▶ _WHAT YOU WILL DO_:
Set down each of the following rows again, character for character, without changing anything.

Begin AVAILABLE RECORDS

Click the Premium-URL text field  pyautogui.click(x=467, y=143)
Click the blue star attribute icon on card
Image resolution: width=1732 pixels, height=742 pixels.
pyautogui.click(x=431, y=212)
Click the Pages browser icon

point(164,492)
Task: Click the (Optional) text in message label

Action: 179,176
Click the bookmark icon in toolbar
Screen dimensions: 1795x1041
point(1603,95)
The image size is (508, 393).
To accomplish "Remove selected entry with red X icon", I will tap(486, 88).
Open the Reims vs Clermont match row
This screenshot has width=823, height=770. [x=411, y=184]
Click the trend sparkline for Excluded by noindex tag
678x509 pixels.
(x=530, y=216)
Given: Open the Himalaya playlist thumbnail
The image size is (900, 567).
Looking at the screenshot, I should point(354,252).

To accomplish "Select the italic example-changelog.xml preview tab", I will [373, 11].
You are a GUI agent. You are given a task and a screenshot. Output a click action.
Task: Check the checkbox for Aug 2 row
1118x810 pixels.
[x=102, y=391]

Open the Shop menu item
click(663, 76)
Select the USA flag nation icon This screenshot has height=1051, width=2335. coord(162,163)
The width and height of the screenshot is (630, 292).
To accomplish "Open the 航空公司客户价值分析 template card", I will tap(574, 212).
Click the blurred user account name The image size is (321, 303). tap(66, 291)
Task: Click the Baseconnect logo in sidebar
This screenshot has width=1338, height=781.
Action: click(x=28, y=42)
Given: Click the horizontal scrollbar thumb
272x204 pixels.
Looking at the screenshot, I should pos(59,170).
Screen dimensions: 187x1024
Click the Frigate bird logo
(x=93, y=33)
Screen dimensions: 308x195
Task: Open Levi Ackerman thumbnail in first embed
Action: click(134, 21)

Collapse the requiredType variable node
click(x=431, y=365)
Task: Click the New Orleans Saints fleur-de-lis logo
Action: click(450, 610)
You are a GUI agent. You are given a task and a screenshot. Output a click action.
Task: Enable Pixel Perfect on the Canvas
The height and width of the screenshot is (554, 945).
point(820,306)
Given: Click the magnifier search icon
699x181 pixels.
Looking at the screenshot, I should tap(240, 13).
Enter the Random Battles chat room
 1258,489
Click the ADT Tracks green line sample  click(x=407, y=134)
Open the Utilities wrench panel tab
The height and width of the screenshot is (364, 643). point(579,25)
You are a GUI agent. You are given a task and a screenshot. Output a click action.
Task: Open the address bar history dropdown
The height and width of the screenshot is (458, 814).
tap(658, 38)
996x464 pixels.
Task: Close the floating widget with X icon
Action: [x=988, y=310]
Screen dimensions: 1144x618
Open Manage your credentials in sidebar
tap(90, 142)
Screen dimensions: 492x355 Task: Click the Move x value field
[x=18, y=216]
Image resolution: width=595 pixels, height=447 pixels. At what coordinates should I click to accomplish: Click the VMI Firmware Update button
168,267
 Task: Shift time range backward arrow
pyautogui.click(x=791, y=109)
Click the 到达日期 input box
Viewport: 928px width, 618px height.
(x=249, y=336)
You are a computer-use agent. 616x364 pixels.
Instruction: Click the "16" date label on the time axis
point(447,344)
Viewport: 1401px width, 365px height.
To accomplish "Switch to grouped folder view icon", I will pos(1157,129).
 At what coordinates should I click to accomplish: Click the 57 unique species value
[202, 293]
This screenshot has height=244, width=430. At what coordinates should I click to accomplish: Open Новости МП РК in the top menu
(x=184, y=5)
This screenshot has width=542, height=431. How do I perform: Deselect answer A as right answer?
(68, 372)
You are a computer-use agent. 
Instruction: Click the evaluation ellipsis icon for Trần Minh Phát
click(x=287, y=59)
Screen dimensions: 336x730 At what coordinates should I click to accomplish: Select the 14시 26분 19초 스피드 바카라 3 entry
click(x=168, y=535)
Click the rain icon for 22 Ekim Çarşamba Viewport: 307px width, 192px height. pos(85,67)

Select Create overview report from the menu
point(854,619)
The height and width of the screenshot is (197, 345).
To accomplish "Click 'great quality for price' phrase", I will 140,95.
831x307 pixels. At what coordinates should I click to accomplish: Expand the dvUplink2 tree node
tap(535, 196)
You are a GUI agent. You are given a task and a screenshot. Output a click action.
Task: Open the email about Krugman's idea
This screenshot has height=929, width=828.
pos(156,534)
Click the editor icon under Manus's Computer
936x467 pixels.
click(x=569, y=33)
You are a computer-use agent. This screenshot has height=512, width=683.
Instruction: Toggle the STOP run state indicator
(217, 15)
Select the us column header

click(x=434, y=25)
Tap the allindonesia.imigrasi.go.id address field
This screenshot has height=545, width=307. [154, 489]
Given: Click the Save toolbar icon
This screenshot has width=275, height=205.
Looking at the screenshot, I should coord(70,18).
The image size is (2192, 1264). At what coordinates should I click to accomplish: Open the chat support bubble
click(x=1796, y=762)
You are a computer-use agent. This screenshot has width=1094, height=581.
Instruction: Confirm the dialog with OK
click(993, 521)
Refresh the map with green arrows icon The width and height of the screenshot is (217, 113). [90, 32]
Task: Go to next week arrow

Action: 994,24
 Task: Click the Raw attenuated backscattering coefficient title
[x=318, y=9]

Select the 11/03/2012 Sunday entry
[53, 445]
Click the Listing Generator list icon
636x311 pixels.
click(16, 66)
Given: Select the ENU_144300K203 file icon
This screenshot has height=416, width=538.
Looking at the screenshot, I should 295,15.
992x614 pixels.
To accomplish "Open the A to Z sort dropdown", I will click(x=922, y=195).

End AVAILABLE RECORDS

▶ _ANSWER TO THIS PROBLEM_:
Click the Premium-URL text field  pyautogui.click(x=467, y=143)
Click the blue star attribute icon on card
Image resolution: width=1732 pixels, height=742 pixels.
pyautogui.click(x=431, y=212)
Click the Pages browser icon

point(164,492)
Task: Click the (Optional) text in message label

Action: 179,176
Click the bookmark icon in toolbar
Screen dimensions: 1795x1041
point(1603,95)
The image size is (508, 393).
To accomplish "Remove selected entry with red X icon", I will tap(486, 88).
Open the Reims vs Clermont match row
This screenshot has width=823, height=770. [x=411, y=184]
Click the trend sparkline for Excluded by noindex tag
678x509 pixels.
(x=530, y=216)
Given: Open the Himalaya playlist thumbnail
The image size is (900, 567).
Looking at the screenshot, I should point(354,252).

To accomplish "Select the italic example-changelog.xml preview tab", I will [373, 11].
You are a GUI agent. You are given a task and a screenshot. Output a click action.
Task: Check the checkbox for Aug 2 row
1118x810 pixels.
[x=102, y=391]

Open the Shop menu item
click(663, 76)
Select the USA flag nation icon This screenshot has height=1051, width=2335. coord(162,163)
The width and height of the screenshot is (630, 292).
To accomplish "Open the 航空公司客户价值分析 template card", I will tap(574, 212).
Click the blurred user account name The image size is (321, 303). tap(66, 291)
Task: Click the Baseconnect logo in sidebar
This screenshot has width=1338, height=781.
Action: click(x=28, y=42)
Given: Click the horizontal scrollbar thumb
272x204 pixels.
Looking at the screenshot, I should pos(59,170).
Screen dimensions: 187x1024
Click the Frigate bird logo
(x=93, y=33)
Screen dimensions: 308x195
Task: Open Levi Ackerman thumbnail in first embed
Action: click(134, 21)

Collapse the requiredType variable node
click(x=431, y=365)
Task: Click the New Orleans Saints fleur-de-lis logo
Action: click(450, 610)
You are a GUI agent. You are given a task and a screenshot. Output a click action.
Task: Enable Pixel Perfect on the Canvas
The height and width of the screenshot is (554, 945).
point(820,306)
Given: Click the magnifier search icon
699x181 pixels.
Looking at the screenshot, I should tap(240, 13).
Enter the Random Battles chat room
 1258,489
Click the ADT Tracks green line sample  click(x=407, y=134)
Open the Utilities wrench panel tab
The height and width of the screenshot is (364, 643). point(579,25)
You are a GUI agent. You are given a task and a screenshot. Output a click action.
Task: Open the address bar history dropdown
The height and width of the screenshot is (458, 814).
tap(658, 38)
996x464 pixels.
Task: Close the floating widget with X icon
Action: [x=988, y=310]
Screen dimensions: 1144x618
Open Manage your credentials in sidebar
tap(90, 142)
Screen dimensions: 492x355 Task: Click the Move x value field
[x=18, y=216]
Image resolution: width=595 pixels, height=447 pixels. At what coordinates should I click to accomplish: Click the VMI Firmware Update button
168,267
 Task: Shift time range backward arrow
pyautogui.click(x=791, y=109)
Click the 到达日期 input box
Viewport: 928px width, 618px height.
(x=249, y=336)
You are a computer-use agent. 616x364 pixels.
Instruction: Click the "16" date label on the time axis
point(447,344)
Viewport: 1401px width, 365px height.
To accomplish "Switch to grouped folder view icon", I will pos(1157,129).
 At what coordinates should I click to accomplish: Click the 57 unique species value
[202, 293]
This screenshot has height=244, width=430. At what coordinates should I click to accomplish: Open Новости МП РК in the top menu
(x=184, y=5)
This screenshot has width=542, height=431. How do I perform: Deselect answer A as right answer?
(68, 372)
You are a computer-use agent. 
Instruction: Click the evaluation ellipsis icon for Trần Minh Phát
click(x=287, y=59)
Screen dimensions: 336x730 At what coordinates should I click to accomplish: Select the 14시 26분 19초 스피드 바카라 3 entry
click(x=168, y=535)
Click the rain icon for 22 Ekim Çarşamba Viewport: 307px width, 192px height. pos(85,67)

Select Create overview report from the menu
point(854,619)
The height and width of the screenshot is (197, 345).
To accomplish "Click 'great quality for price' phrase", I will 140,95.
831x307 pixels. At what coordinates should I click to accomplish: Expand the dvUplink2 tree node
tap(535, 196)
You are a GUI agent. You are given a task and a screenshot. Output a click action.
Task: Open the email about Krugman's idea
This screenshot has height=929, width=828.
pos(156,534)
Click the editor icon under Manus's Computer
936x467 pixels.
click(x=569, y=33)
You are a computer-use agent. This screenshot has height=512, width=683.
Instruction: Toggle the STOP run state indicator
(217, 15)
Select the us column header

click(x=434, y=25)
Tap the allindonesia.imigrasi.go.id address field
This screenshot has height=545, width=307. [154, 489]
Given: Click the Save toolbar icon
This screenshot has width=275, height=205.
Looking at the screenshot, I should coord(70,18).
The image size is (2192, 1264). At what coordinates should I click to accomplish: Open the chat support bubble
click(x=1796, y=762)
You are a computer-use agent. This screenshot has width=1094, height=581.
Instruction: Confirm the dialog with OK
click(993, 521)
Refresh the map with green arrows icon The width and height of the screenshot is (217, 113). [90, 32]
Task: Go to next week arrow

Action: 994,24
 Task: Click the Raw attenuated backscattering coefficient title
[x=318, y=9]

Select the 11/03/2012 Sunday entry
[53, 445]
Click the Listing Generator list icon
636x311 pixels.
click(16, 66)
Given: Select the ENU_144300K203 file icon
This screenshot has height=416, width=538.
Looking at the screenshot, I should 295,15.
992x614 pixels.
To accomplish "Open the A to Z sort dropdown", I will click(x=922, y=195).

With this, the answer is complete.